Healthy Skepticism Library item: 15533
Warning: This library includes all items relevant to health product marketing that we are aware of regardless of quality. Often we do not agree with all or part of the contents.
Publication type: media release
New Report Urges FDA Clinical Trial Reform
Government Accountability Project 2009 Apr 7
http://web.archive.org/web/20091227130450/http://www.whistleblower.org/content/press_detail.cfm?press_id=1613
Abstract:
New Report Urges FDA Clinical Trial Reform
Current FDA Corrective Actions Fall Short in Several Important Areas
Full text:
Today, the Government Accountability Project (GAP) is releasing a new “white paper” report, The ABCs of Drug Safety: Accountability, Balance, and Citizen Empowerment, which focuses on the severe problems with the current system for conducting and regulating clinical trials. The report details the urgent need for reform.
Click here to read a copy of the report’s Executive Summary: http://www.whistleblower.org/doc/2008/ABCExecSum.pdf
Click here to read a copy of the new report in full: http://www.whistleblower.org/doc/2008/ABCFinal040709.pdf
Mark Cohen, GAP Executive Director and coauthor of the report, stated “The current clinical trial reform process is rife with conflicts of interest that put trial subjects at risk and produce suspect data on drug safety and efficacy. Making matters worse, federal oversight is wholly inadequate.”
The report examines a number of recent and historical controversies with regard to clinical trial studies and institutional review boards (IRBs) – analyzing how major players at both the corporate and FDA levels have too often failed to perform their critical duties to safeguard human health. More importantly, GAP’s report proposes constructive reforms to the overall process, calling for the empowerment of trial participants, whistleblower protections for employees staffing trials and IRBs, removal of financial conflicts of interest between parties, and trial biases in favor of approval of proposed drugs. Specifically, our report advocates for:
Greater Whistleblower Protections for all Involved Parties: Stronger anti-retaliation measures for those with evidence of wrongdoing and threats to public health are essential to weed out bad faith parties.
Legal Recourse for Injured Trial Participants: The Supreme Court held that state court personal injury lawsuits against medical device makers are preempted if the product is FDA approved. Congress must intervene on patient’s behalves, and ensure adequate protections to trial participants of such devices.
Federal Government Protections of all Clinical Trial Participants: An estimated 40 percent of studies and over five million research participants are left uncovered each year.
Legislative Reform of IRBs: A number of structural, financial, procedural, and regulatory gaps plague the IRB system.
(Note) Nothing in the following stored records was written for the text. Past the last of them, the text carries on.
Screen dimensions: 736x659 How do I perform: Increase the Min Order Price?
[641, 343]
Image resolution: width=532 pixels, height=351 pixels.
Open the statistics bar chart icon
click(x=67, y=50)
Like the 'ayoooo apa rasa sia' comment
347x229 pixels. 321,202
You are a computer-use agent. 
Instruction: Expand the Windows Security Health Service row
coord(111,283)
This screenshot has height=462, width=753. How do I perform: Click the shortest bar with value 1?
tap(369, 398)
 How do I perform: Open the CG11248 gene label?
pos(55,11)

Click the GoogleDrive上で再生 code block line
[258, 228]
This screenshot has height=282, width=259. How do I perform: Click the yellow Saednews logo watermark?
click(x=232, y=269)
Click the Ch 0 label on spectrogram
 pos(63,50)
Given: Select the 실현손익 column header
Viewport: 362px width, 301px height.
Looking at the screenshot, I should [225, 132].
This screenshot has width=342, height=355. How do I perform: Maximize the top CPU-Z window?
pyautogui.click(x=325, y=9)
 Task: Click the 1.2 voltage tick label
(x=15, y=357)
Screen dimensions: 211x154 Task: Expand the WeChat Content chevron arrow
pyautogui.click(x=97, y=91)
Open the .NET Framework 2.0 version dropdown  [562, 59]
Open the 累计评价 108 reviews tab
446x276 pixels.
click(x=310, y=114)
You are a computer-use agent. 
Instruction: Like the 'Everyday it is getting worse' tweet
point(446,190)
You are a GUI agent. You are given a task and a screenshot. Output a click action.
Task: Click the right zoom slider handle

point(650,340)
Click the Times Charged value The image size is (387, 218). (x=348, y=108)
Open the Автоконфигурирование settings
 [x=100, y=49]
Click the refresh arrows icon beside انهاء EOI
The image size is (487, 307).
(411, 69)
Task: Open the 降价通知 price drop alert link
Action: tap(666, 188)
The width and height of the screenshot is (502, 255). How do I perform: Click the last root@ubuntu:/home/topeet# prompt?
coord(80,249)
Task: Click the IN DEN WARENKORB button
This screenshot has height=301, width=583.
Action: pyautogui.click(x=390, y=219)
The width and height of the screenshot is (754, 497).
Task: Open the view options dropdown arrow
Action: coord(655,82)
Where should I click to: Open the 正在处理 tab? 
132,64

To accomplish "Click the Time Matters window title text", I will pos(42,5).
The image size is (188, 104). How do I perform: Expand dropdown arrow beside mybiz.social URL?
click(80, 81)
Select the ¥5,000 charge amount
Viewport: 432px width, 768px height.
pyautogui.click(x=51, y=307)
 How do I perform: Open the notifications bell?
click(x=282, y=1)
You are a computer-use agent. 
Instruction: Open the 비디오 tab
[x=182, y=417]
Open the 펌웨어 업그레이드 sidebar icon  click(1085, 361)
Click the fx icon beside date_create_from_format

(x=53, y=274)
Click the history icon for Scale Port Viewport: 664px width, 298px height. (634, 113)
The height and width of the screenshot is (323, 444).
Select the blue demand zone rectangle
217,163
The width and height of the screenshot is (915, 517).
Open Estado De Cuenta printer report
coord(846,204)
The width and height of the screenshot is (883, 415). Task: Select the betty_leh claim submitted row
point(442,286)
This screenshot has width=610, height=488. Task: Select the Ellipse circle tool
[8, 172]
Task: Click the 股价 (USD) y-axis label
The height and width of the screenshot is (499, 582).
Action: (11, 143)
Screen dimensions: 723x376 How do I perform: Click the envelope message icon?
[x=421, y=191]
Greater Monitoring of IRB “Informed Consent” Practices: The current IRB system focuses almost exclusively on the review of consent forms. Yet, the law does not require IRBs to regularly observe consent interviews or the conduct of study protocols.
“Non-Inferiority Trial” Reform: The FDA currently permits the drug industry to prove the efficacy of a new drug by comparing it to a previously approved drug for the same indication, even where comparison to a placebo would not endanger the subject. Rather than requiring the new drug to be superior to the comparator drug, if the new drug is within a margin of inferiority the FDA deems acceptable, the agency will approve it. Approval of such a drug adds no value for patients but it does provide a mega-dollar benefit to drug companies.
IRB protocols have been a hot topic in the news. Two weeks ago, it was uncovered at a House of Representatives hearing that the Government Accountability Office, as part of a sting operation, created multiple fake companies and drugs, submitted them for approval using three third-party IRBs, and successfully received permission to begin clinical trial use in patients. During that same week, the FDA released a progress report regarding its Human Subject Protection and Bioresearch Monitoring Initiative. While some of its recommendations represent progress, GAP still identifies major gaps to public safety.
“The FDA system of ensuring drug safety is a work-in-progress,” stated Sheila Fleischhacker, author of the report. “Some of the FDA’s new regulations are steps in the right direction, but the overall process still has too many gaps that put the public at risk. Our report can be viewed as a piece to continue the initiative’s modernizing and strengthening.”